Technologies and protocols once used for displaying static websites have been repurposed, and HTTP(s) became the so-called Universal Firewall Bypass protocol. We synchronize files with Dropbox or offline-cache or mailboxes. Applications like Teamviewer or the signals from our Things (as in Internet Of Things) poke controlled holes into our firewalls so that they are somewhat accessible from the outside.
I have written about all of that at length elsewhere – about the insecurity of the Internet of Things and about Data Krakens dominating small businesses. I have had mixed feelings about the evolution of The Web. But there is one absolutely positive outcome: That HTTP(s) (mis-)use connection magic enables me to work in a way I would have never envisaged 25 years ago – at the time when my most important ‘files’ were still contained in physical folders.
I am able to work nearly remote-only, not only in IT projects. About 10 years ago I was a consultant in information security. We worked from ‘home office’, too, although company culture often dictated that there had to be meetings in real life.

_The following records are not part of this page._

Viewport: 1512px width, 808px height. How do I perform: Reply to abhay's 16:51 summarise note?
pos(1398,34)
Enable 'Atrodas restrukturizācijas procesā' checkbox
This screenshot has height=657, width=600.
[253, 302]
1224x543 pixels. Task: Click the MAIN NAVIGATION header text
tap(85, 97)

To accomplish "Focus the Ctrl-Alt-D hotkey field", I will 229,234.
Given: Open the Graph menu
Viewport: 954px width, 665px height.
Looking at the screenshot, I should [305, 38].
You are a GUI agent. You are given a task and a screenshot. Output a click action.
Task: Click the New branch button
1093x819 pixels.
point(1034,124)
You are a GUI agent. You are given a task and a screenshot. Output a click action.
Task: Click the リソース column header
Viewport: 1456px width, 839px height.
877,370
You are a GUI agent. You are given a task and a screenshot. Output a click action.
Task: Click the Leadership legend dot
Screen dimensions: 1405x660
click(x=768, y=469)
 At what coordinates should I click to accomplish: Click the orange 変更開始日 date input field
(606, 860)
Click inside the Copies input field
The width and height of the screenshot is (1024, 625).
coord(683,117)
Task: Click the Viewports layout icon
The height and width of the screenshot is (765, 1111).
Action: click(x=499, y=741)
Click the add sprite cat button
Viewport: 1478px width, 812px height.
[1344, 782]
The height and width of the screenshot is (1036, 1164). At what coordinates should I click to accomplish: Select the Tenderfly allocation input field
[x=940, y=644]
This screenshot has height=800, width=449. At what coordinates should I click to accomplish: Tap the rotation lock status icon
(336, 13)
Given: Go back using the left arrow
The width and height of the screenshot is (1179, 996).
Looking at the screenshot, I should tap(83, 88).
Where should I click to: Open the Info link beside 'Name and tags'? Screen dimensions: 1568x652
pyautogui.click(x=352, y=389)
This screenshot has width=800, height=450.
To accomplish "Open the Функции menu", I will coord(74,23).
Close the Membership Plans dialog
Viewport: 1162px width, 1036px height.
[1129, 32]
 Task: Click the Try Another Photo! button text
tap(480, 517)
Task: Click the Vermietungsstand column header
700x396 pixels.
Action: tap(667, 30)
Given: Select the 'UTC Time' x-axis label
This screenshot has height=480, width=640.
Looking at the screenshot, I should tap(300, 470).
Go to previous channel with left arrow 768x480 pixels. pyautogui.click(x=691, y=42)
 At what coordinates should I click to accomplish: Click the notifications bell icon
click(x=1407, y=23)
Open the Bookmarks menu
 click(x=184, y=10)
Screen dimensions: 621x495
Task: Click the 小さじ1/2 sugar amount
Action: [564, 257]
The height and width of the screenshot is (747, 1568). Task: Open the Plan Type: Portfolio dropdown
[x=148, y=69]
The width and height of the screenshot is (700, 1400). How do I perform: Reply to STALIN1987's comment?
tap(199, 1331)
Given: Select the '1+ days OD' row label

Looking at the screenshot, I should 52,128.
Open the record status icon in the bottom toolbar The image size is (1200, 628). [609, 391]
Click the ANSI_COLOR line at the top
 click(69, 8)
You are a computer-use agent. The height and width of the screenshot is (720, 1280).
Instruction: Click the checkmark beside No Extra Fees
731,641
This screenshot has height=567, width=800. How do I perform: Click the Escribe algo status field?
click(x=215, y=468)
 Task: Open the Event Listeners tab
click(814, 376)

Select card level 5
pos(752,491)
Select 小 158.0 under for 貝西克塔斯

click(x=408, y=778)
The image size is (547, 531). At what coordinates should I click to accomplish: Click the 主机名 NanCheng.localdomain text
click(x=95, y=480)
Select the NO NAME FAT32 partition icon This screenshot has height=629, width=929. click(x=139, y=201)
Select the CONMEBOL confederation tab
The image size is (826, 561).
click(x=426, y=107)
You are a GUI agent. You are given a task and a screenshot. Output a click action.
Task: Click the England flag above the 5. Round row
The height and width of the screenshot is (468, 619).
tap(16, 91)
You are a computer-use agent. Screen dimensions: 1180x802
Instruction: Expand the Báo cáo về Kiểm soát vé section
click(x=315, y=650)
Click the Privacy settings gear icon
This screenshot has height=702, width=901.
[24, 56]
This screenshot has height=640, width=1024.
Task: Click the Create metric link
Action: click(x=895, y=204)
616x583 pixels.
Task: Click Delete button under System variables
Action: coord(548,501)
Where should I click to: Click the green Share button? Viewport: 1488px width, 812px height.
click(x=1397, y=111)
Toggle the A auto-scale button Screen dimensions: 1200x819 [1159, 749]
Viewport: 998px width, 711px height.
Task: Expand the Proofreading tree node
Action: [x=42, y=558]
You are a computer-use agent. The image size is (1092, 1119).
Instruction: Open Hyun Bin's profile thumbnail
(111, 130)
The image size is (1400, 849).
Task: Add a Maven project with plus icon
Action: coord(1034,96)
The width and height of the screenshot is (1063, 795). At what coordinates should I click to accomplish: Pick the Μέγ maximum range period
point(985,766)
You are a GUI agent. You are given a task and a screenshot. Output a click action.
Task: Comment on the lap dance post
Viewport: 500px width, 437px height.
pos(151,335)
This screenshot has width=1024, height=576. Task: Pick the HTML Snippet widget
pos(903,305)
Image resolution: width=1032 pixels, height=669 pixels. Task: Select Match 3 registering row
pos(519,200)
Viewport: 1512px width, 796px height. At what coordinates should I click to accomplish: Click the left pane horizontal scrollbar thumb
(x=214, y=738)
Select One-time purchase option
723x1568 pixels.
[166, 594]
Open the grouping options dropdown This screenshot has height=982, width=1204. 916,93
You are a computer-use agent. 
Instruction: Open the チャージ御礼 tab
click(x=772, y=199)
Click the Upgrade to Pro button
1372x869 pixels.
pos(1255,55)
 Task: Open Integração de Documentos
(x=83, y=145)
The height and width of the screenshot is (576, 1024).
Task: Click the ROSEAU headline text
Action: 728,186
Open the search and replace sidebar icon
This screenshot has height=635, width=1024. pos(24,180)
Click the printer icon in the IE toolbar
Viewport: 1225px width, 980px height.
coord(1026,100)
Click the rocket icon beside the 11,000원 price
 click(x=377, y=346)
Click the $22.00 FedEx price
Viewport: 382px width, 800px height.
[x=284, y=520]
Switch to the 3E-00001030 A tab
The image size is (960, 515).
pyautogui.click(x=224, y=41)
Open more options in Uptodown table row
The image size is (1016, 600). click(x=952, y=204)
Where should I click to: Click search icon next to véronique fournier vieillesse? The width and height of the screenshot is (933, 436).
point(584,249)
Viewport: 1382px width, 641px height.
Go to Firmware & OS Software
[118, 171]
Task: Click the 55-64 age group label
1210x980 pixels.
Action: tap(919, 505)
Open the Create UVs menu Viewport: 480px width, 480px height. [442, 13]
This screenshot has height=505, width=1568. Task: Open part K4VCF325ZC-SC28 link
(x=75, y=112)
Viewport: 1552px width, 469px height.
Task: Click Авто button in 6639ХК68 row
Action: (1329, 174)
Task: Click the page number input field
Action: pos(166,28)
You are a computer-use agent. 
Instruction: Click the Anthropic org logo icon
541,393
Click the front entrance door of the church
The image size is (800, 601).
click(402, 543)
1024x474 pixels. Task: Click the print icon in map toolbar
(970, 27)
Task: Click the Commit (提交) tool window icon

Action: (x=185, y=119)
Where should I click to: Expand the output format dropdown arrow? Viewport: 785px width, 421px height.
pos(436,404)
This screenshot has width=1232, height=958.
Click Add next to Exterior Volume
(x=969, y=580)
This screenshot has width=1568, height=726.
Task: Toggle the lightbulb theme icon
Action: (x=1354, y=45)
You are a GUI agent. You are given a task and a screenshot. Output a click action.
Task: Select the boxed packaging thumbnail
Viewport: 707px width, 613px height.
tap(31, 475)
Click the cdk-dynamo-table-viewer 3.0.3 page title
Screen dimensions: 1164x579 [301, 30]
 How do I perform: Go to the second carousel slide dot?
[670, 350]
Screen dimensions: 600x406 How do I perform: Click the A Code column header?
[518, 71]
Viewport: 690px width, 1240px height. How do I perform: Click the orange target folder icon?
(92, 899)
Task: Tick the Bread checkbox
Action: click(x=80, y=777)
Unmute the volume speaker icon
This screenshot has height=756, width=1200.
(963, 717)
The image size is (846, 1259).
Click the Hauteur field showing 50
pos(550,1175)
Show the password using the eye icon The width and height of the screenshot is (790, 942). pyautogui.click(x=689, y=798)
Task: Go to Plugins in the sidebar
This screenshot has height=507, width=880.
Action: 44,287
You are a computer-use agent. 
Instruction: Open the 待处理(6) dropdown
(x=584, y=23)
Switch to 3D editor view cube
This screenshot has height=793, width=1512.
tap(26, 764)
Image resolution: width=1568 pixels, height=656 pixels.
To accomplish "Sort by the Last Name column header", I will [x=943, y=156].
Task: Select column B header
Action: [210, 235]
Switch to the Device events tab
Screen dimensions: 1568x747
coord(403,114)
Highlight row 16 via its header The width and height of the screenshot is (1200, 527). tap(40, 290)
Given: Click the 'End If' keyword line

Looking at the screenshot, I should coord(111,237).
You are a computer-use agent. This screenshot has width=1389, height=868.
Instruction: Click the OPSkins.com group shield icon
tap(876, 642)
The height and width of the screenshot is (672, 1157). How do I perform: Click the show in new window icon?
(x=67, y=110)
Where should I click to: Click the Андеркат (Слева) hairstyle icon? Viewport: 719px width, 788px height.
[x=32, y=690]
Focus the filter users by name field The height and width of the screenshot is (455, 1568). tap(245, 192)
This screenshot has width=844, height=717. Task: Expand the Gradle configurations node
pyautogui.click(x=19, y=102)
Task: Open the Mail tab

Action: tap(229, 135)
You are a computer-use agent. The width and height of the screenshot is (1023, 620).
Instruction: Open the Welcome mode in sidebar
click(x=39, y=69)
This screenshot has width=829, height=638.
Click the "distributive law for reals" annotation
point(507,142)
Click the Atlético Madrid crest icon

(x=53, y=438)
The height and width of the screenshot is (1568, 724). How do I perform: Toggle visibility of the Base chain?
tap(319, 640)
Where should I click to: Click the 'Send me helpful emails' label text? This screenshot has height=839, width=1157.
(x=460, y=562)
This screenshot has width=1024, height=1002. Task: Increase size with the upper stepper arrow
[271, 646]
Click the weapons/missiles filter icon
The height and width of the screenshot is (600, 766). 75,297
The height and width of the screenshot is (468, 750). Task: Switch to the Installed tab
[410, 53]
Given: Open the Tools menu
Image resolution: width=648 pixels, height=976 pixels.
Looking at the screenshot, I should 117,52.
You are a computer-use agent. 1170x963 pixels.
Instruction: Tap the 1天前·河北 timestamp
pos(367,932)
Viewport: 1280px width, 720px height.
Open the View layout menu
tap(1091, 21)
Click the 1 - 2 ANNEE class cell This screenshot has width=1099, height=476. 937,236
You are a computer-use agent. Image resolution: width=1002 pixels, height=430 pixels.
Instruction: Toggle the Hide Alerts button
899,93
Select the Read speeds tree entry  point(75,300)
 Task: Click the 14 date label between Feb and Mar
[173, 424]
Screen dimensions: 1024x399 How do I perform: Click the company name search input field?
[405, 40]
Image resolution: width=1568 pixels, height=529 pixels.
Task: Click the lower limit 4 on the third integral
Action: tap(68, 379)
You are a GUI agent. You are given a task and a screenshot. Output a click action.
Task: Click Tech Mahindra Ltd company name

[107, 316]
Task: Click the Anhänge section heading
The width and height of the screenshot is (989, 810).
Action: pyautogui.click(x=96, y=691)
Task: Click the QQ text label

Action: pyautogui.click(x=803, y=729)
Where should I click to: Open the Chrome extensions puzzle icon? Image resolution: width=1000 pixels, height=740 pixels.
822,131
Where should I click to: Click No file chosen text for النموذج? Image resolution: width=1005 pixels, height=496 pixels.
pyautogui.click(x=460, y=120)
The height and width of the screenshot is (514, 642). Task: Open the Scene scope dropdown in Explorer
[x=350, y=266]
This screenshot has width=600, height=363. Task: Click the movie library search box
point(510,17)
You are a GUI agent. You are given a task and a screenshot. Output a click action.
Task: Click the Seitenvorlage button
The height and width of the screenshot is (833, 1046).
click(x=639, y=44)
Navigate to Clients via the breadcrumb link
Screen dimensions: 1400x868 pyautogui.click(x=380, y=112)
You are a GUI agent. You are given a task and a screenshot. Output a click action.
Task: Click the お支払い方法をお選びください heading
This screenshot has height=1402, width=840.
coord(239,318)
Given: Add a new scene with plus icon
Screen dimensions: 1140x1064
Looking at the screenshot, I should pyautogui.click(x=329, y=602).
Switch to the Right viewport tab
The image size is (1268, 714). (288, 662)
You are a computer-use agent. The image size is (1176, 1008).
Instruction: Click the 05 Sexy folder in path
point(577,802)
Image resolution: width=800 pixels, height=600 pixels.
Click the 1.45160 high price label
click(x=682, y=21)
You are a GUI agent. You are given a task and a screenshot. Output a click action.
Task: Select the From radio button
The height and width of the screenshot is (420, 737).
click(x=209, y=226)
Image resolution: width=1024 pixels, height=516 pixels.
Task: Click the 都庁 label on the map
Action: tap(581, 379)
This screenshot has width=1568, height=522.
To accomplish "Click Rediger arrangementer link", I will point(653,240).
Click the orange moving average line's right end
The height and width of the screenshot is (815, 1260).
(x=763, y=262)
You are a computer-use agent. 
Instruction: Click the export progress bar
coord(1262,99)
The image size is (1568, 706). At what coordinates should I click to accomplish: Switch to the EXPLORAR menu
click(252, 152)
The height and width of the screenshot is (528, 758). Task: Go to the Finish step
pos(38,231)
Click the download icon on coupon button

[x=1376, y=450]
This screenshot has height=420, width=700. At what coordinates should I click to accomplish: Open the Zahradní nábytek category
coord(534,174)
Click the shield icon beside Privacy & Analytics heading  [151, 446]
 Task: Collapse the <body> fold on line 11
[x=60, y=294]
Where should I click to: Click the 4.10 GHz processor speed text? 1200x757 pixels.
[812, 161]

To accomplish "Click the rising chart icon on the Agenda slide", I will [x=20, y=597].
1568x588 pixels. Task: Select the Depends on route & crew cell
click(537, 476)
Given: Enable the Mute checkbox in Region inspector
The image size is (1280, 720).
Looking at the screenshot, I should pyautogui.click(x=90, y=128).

Today, I still support some long-term IT security clients, but mainly via remote and/or asynchronous channels. When we started our experimental heat pump side-business several years ago, my standard joke was: Someday we will work in heat pump projects the way we work in IT projects. And the joke became true – it actually became the default way of working, even for clients that are within geographical reach, like a 50-70km drive away.
This list on our website explains the steps / stages of such a project – but it’s hard to convey the spirit of a remote project properly. It sounds way too serious. On our German blog we feature verbatim hilarious quotes of a client / ice storage heat pump system self-builder – translation could never do it justice.
Working remotely seems to be about technology: We need to have the tools we have today to communicate, exchange information, to monitor and manage systems over the internet. But it is more about culture. In IT, such tools have already been available for a long time, yet some corporations insisted on ‘face showing rituals’. Notably, during the economic crisis of 2008/2009 many companies worked hard to keep travel costs low and resorted to working remotely – and later never reverted to face showing mode.
Successful remote communication is based on the skill of asynchronous communications, e.g. on processing more than the first three lines of an e-mail, but replying thoughtfully in nested threads. My anecdotal evidence tells me that our typical heat pump clients have that skill – tech-savvy geeks whose day jobs are usually tech- / IT- / engineering-related .
You need to keep politics out. As soon as that infamous ‘non-verbal clues’ become important, remote channels might be too narrow. However, I wonder if politics can ever be tamed properly even with heavy face showing. My pragmatic solution is to focus on simple ‘structures of command’ – work with one single accountable client who is in charge for his/her project and has skin in the game. Only if you need to intermediate between ‘team members’ and listen to ‘different sides’ you get into troubles. I have my share of experiences – like: Clandestine meetings in which project member X told me they considered to revolut against project manager Y – depending on my honest opinion of Y.
Many hands-on engineering tasks are gradually being supported by remote IT tools. I am not a first adopter of such technology – like augmented reality glasses for engineers in power plants. My icon is an angry dinosaur for a reason. But even I say, half-jokingly, that someday people might 3D print our heat exchanger tubes and PVC supporting constructions, instead of working with our traditional design documents and plans.
So at the end of 2017, I embrace The Web again and my outlook is positive. It’s like returning to the old days – when The Cluetrain Manifesto told us that The Internet will kill TV-like ads and foster communications between human beings – also in business. That may sound irrational, given the ominous power of online tracking, all for the sake of advertizing. But anyway: The positive spirit of remote working pioneers, like Automattic (wordpress.com) is what defines The Web for me!